● **POLECENIE**: Proszę dopisać dalszy ciąg wypowiedzi matki o niewidocznej niepełnosprawności córki, zaczynając bezpośrednio po jej ostatnim zdaniu.

● **TEKST ŹRÓDŁOWY**:

▼

Po moim dziecku wizualnie nie widać niepełnosprawności. Ba, mówi, więc dla społeczeństwa jest zdrowa.
Ja na każdym kroku dzięki temu słucham, jak jestem beznadziejną matką, nie umiem wychować dziecka, bym się skupiła na wychowywaniu, to by była inna, jest agresywna, niewychowana, niegrzeczna, psychiczną, jeb*ięta i mamusia i córeczka, patologia po prostu i tak dalej.
Moje dziecko nie ma żadnej taryfy ulgowej tylko dlatego, że ma "ładną buzię" i nie widać po niej niepełnosprawności.
Gdyby miała podłużne oczy, duże usta i szeroki nos, to slyszalabym, że mi ktoś współczuję, że im przykro, że pewnie mam trudno w życiu, ale pani jest silną matką i tak dalej. Ale ma "ładną buzię", więc jestem człowiekiem najgorszego sortu i moja córka też.

▲

● **DANE**:
▼

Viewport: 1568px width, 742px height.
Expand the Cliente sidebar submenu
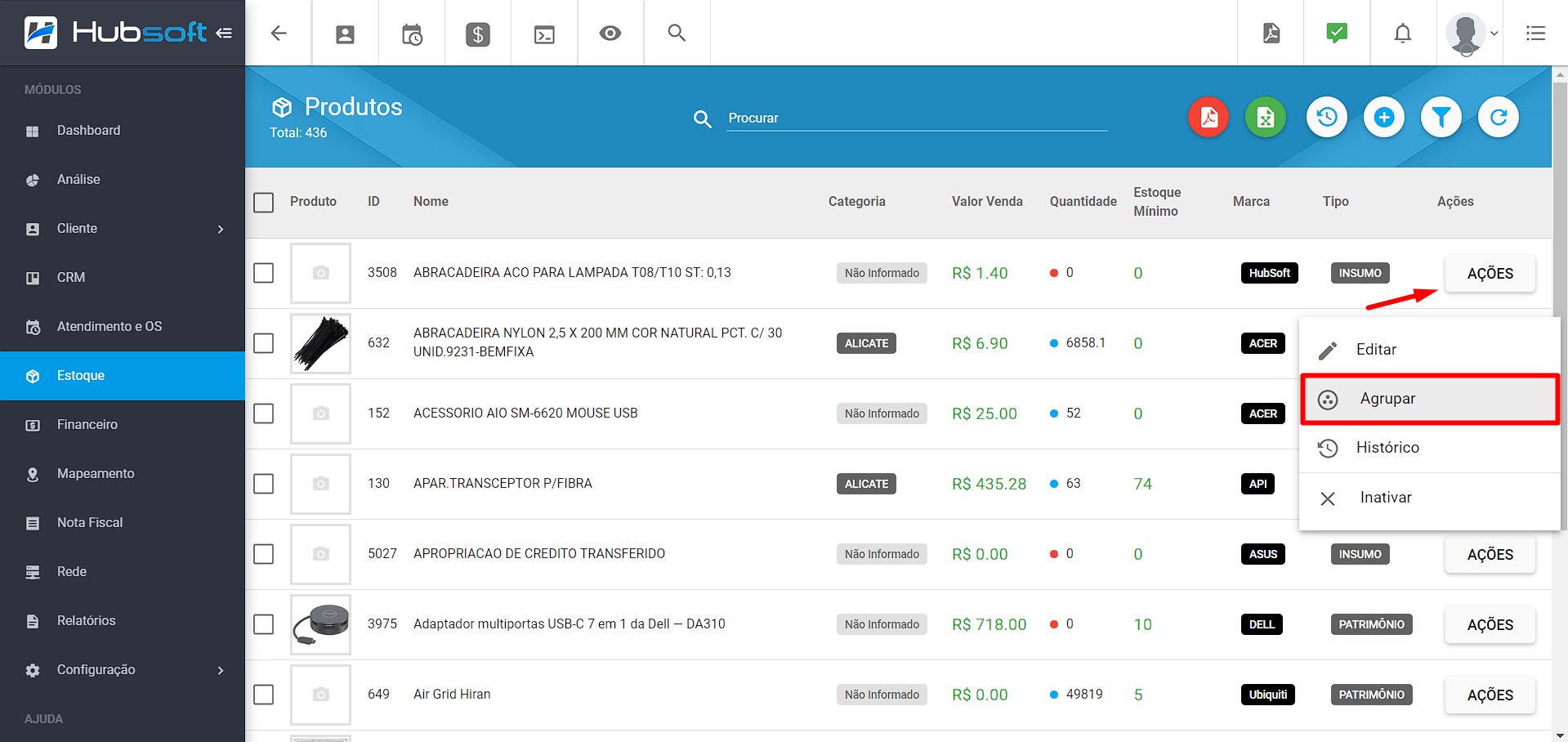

▲

● **ODPOWIEDŹ**:
Nie mówię, że byłoby mi łatwo słuchać, jak mi ciężko w życiu, jaka jestem dzielna i tak dalej. Ale na pewno byłoby mi tego łatwiej słuchać niż tego, czego słucham obecnie.
I stąd moje zdziwienie. Musisz mieszkać ogólnie w bardzo akceptującym środowisku, że nie spotykasz się z takimi reakcjami względem siebie i swoich niepełnosprawnych ale zdrowo wyglądających dzieci. No albo nie mają trudnych zachowań.

Pisałaś o chłopcu, który się wszędzie rozbiera i onanizuje.
Niech każdy sobie wyobrazi dwie analogiczne sytuacje.
1. Stoi kobieta 35 lat z chłopakiem 15 lat z zD w sklepie, a on ściąga spodnie i się onanizuje, przy tym wydaje jakieś buczące dźwięki i mówi niezrozumiale. Kobieta próbuje go zakryć, mówi "Błażej, tak nie wolno, tyle o tym rozmawialiśmy", chłopak ją ignoruje.
Co pomyslicie?
O rany, współczuję tej kobiecie, biedna matka, jak ona ma sobie sama z tym poradzić. No obleśna sytuacja, ale widać, że on mocno niepełnosprawny, nie robi tego specjalnie... Lepiej szybko przejdę i schowam się w kolejnej alejce.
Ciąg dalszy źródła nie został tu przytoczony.